「少年の名はジルベール」(竹宮恵子)を読んだ。

「風と木の詩」が好きすぎるので、竹宮恵子先生の自伝を読んだ。
自伝というか萩尾望都と竹宮恵子が共同生活をしていた「大泉サロン」時代の回顧録。これが超感動作であったので、そのあたりのマンガ家が好きな方は必読。というか満身創痍の「創作論」「芸術論」でもあるので、クリエイターさん必読かも。

1950年生まれで生粋のレジスタンスであられる竹宮先生は、学生運動にも興味を抱き、マンガ業を1年間休んで学生運動に参加している。そして「あの学生たちは自分が主張している言葉の意味も分かっていない」「みんなまず実力をつけてから自分が得意な分野で革命を起こすべきだ」「私は少女マンガで革命を起こす」と語る。しかしその道は困難で、既定路線しか認めない出版社に絶望し、ライバル萩尾望都への嫉妬と劣等感に苦しむ。前例のあるものしか認めない組織、男女差別、雇用の不安、といった社会構造も普遍的なものなのだと分かる。しかし、やがて竹宮先生は外的、内的な困難を克服して、ついに「少女マンガで革命を起こす」ことに成功するのだ。
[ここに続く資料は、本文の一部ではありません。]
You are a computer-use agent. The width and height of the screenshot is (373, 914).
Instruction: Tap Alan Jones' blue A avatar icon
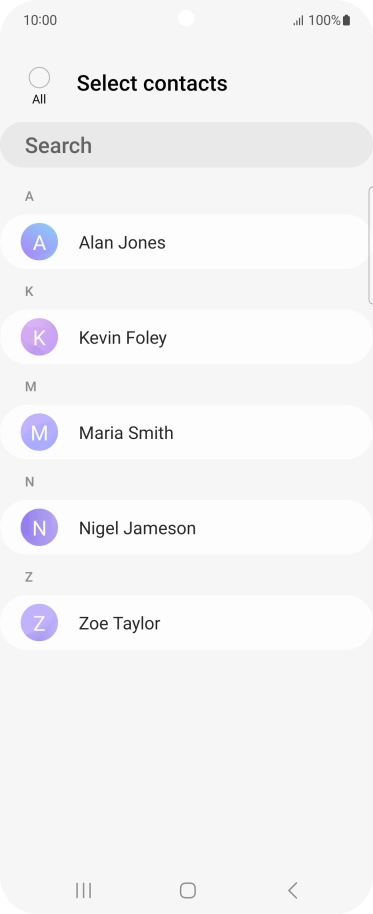point(39,241)
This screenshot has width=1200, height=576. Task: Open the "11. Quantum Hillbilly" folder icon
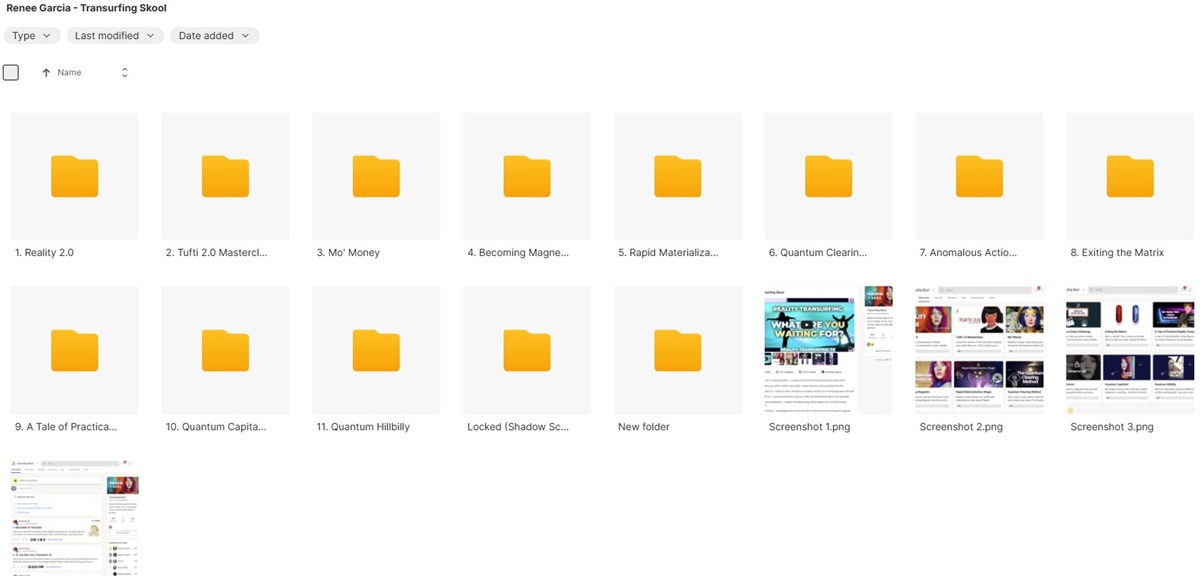[x=376, y=350]
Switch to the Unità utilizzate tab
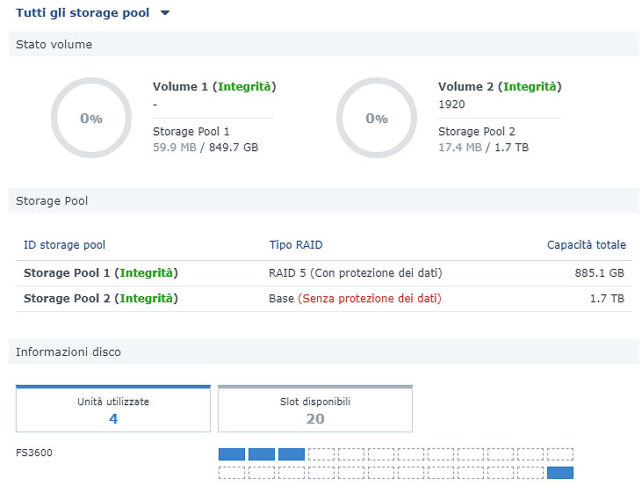The width and height of the screenshot is (642, 493). pos(113,410)
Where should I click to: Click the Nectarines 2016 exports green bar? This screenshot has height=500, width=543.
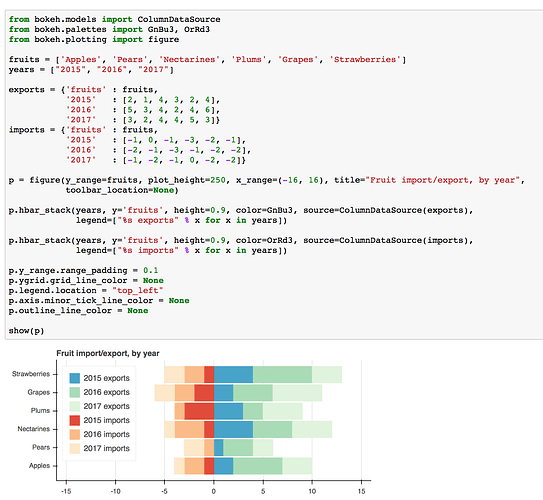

こう書くと暗い話みたいだけど、そんな事は全くなくて、70年代らしい夢いっぱい才気あふれる少女たちの冒険譚である。とくにみんなで45日間のヨーロッパ旅行へ行くくだりはとっても素敵。「この旅行で全ての財産を失ってもいい、今までだってそういう風に生きてきた。見るもの聞くもの全てを自分の財産にする」という竹宮先生のセリフには「これ以上ホレさせないで…」と悶絶。

大泉サロンは教養豊かなお嬢様の増山法恵女史によって成立していたもので、萩尾望都や竹宮恵子のあの哲学性やヨーロッパ趣味は、増山女史の教育による功績がかなり大きい。この本を読んでいると、増山女史がいなければあれらの天才マンガ家たちは誕生しなかったであろう事がよくわかる。しかし、増山本人は常に「なにあのウザいマネージャー」的に見られ、マンガの原案者としてもほとんど名前は記載されていない。しかも大泉サロンにのめりこんだせいで音大受験に挫折し、たぶん「何も専門性のない高卒の一般人」として生きるはめになっている。でも本人は「少女マンガで革命を起こした」カタルシスがあるようなので、爽やかなのだろうか…。こういう影の立役者って色んなクリエイターの背後にいるような気がする。彼らは殉教者だと思う。